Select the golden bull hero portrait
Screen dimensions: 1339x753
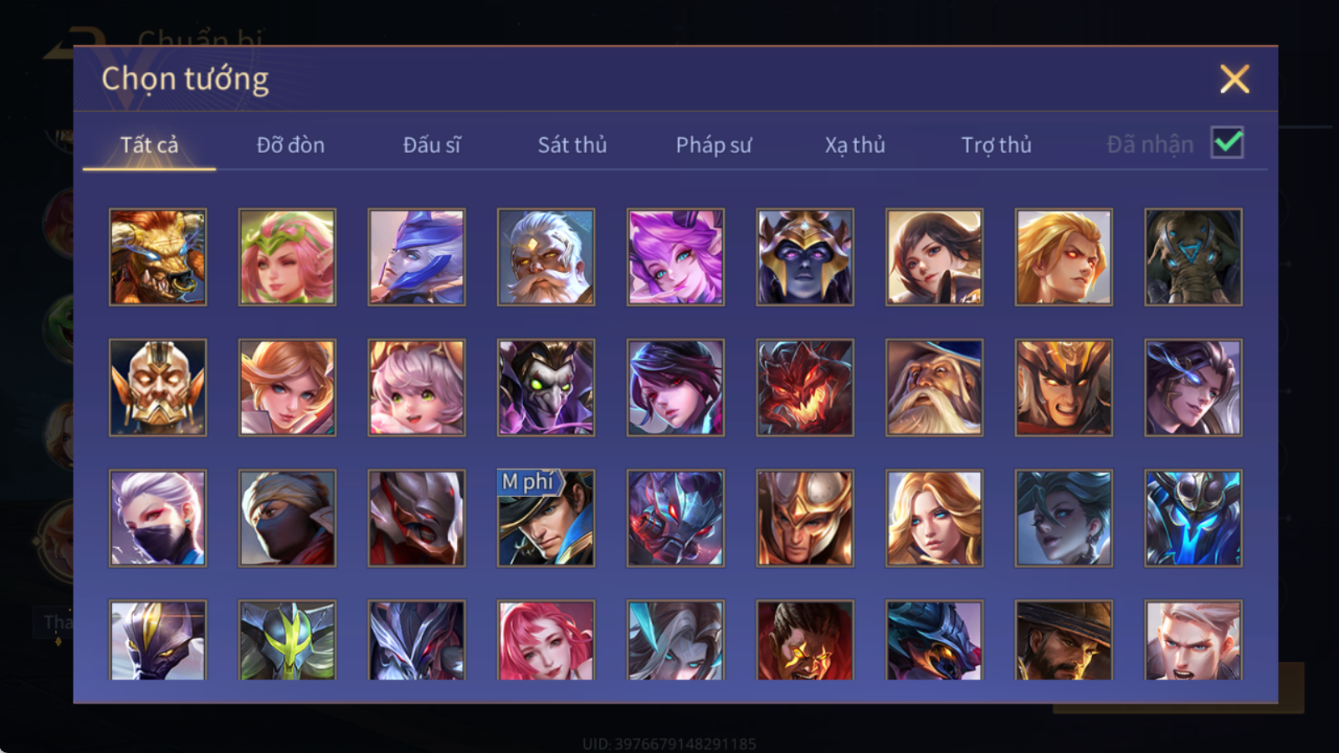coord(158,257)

━━━━━━━━━━━━━━━━

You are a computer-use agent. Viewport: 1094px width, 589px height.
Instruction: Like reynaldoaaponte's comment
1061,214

━━━━━━━━━━━━━━━━

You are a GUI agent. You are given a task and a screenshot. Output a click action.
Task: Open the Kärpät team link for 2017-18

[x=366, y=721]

━━━━━━━━━━━━━━━━

_Exercise goal:_
Find the lines that mention "agent" in the entries and show them.

_Solution to the exercise:_
You are a computer-use agent. Viewport: 1094px width, 589px height.
You are a GUI agent. You are given a task and a screenshot. Output a click action.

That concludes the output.